Auch die Staats- und Regierungschefs zeigten sich bemüht, den Gipfel nicht als gescheitert dastehen zu lassen. Bundeskanzlerin Angela Merkel (CDU) sagte, sie sei "zufrieden" mit den Beratungen. "Wir sind zu der Überzeugung gelangt, dass die Arbeit geleistet werden kann." Dies könne aber noch "eine ganze Weile dauern" und solle in den kommenden Wochen fortgesetzt werden. Das Motto laute "Gründlichkeit vor Schnelligkeit".

"Wir haben noch Zeit", fügte die Kanzlerin hinzu. Frankreichs Staatschef François Hollande sagte, der Gipfel sei "nützlich" und eine "wünschenswerte Etappe bei der Suche nach einer Einigung auf eine Budget-Perspektive" gewesen.

Die Staats- und Regierungschefs hatten seit Donnerstag über den siebenjährigen Finanzplan beraten. Das von der EU-Kommission vorgeschlagene Budget sieht mehr als eine Billion Euro vor. Die mehrheitlich aus dem Norden Europas stammenden sogenannten Nettozahler - die wie Deutschland mehr in die EU-Kasse einzahlen, als sie etwa über Agrarhilfen zurückerhalten - lehnen den Kommissionsentwurf als zu hoch ab.

Die Länder Süd- und Osteuropas, die besonders von den EU-Hilfen für arme Regionen profitieren, die EU-Kommission und das EU-Parlament sind gegen Kürzungen. Kompromissvorschläge Van Rompuys, das Kommissions-Projekt um rund 80 Milliarden Euro zu kürzen, brachten keinen Durchbruch bei den festgefahrenen Verhandlungen.

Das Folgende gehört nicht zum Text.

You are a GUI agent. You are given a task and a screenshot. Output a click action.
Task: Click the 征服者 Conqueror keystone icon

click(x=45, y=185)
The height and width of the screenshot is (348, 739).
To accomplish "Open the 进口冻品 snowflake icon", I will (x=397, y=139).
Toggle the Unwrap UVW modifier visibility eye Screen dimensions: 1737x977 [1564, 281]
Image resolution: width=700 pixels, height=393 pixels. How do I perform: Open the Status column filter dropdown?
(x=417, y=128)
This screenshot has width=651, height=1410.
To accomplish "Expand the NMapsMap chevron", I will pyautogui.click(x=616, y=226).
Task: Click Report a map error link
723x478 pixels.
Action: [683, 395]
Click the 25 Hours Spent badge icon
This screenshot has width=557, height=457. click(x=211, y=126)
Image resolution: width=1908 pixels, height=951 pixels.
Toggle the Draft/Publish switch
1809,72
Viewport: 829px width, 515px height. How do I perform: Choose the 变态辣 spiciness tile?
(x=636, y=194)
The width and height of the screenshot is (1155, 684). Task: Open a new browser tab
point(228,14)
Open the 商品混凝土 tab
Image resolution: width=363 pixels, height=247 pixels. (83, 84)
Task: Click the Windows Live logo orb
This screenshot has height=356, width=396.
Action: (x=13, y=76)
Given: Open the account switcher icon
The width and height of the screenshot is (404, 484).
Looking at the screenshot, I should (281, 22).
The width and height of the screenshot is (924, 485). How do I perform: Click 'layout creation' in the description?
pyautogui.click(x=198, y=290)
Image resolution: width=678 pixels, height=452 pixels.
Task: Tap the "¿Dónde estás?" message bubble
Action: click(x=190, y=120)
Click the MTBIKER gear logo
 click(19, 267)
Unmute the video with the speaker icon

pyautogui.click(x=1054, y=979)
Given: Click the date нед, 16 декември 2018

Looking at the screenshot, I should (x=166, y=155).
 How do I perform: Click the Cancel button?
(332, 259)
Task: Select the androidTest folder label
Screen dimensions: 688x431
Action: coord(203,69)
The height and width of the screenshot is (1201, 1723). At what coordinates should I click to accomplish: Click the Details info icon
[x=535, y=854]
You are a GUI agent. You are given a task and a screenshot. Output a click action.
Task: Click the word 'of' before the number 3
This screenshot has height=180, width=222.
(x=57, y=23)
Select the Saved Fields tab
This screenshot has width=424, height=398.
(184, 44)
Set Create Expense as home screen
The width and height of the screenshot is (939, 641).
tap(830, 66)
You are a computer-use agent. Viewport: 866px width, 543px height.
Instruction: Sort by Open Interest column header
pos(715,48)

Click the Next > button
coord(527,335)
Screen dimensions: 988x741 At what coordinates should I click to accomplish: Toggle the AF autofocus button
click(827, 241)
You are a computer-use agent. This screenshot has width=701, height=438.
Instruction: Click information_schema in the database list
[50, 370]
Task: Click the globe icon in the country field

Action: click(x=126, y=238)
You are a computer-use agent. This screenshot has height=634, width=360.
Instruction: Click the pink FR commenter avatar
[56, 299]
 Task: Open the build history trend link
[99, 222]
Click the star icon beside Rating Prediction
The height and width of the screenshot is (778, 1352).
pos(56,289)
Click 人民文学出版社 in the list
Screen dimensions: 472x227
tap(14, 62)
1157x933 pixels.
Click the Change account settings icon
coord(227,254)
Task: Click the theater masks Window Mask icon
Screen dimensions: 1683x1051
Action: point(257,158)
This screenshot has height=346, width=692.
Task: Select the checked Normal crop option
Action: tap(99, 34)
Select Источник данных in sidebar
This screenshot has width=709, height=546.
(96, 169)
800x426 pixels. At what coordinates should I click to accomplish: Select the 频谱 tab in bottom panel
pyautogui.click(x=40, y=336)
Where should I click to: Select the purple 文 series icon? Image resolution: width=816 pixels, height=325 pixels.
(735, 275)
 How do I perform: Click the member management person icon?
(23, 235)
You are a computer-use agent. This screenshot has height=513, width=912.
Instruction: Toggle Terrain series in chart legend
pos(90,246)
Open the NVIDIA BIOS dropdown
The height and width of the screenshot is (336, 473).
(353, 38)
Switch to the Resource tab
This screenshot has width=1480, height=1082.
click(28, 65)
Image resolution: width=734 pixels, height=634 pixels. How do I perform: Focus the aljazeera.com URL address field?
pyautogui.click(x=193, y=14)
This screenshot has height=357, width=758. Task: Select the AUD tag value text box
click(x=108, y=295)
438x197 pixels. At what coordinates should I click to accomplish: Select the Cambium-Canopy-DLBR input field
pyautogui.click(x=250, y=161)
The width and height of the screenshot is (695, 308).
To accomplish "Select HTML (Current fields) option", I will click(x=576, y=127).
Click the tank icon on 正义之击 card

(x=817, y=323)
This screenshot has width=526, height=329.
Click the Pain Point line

Vor allem Großbritannien fuhr bei dem Gipfel eine harte Linie und forderte deutlich tiefere Einschnitte. Mit der Drohung eines Vetos vor dem Gipfel hatte Premierminister David Cameron den Unmut seiner europäischen Kollegen auf sich gezogen.

Cameron verwahrte sich aber gegen den Eindruck, sein Land sei in seiner Forderung nach harten Kürzungen isoliert gewesen. Großbritannien sei kein "einsamer Akteur" gewesen, sondern habe auf einer Linie mit "Deutschland, Schweden, den Niederlanden, Finnland und Dänemark" gelegen. Hollande sagte, Deutschland habe Großbritannien nicht "isolieren" wollen.

Ein Scheitern des Gipfels hatte sich bereits am Donnerstagabend abgezeichnet. Sowohl Merkel als auch Hollande sagten nach der überraschend schnellen Vertagung der ersten Sitzung, eine Einigung bei dem Treffen sei unwahrscheinlich. Ein britischer Diplomat warf Van Rompuy vor, den Gipfel schlecht vorbereitet zu haben.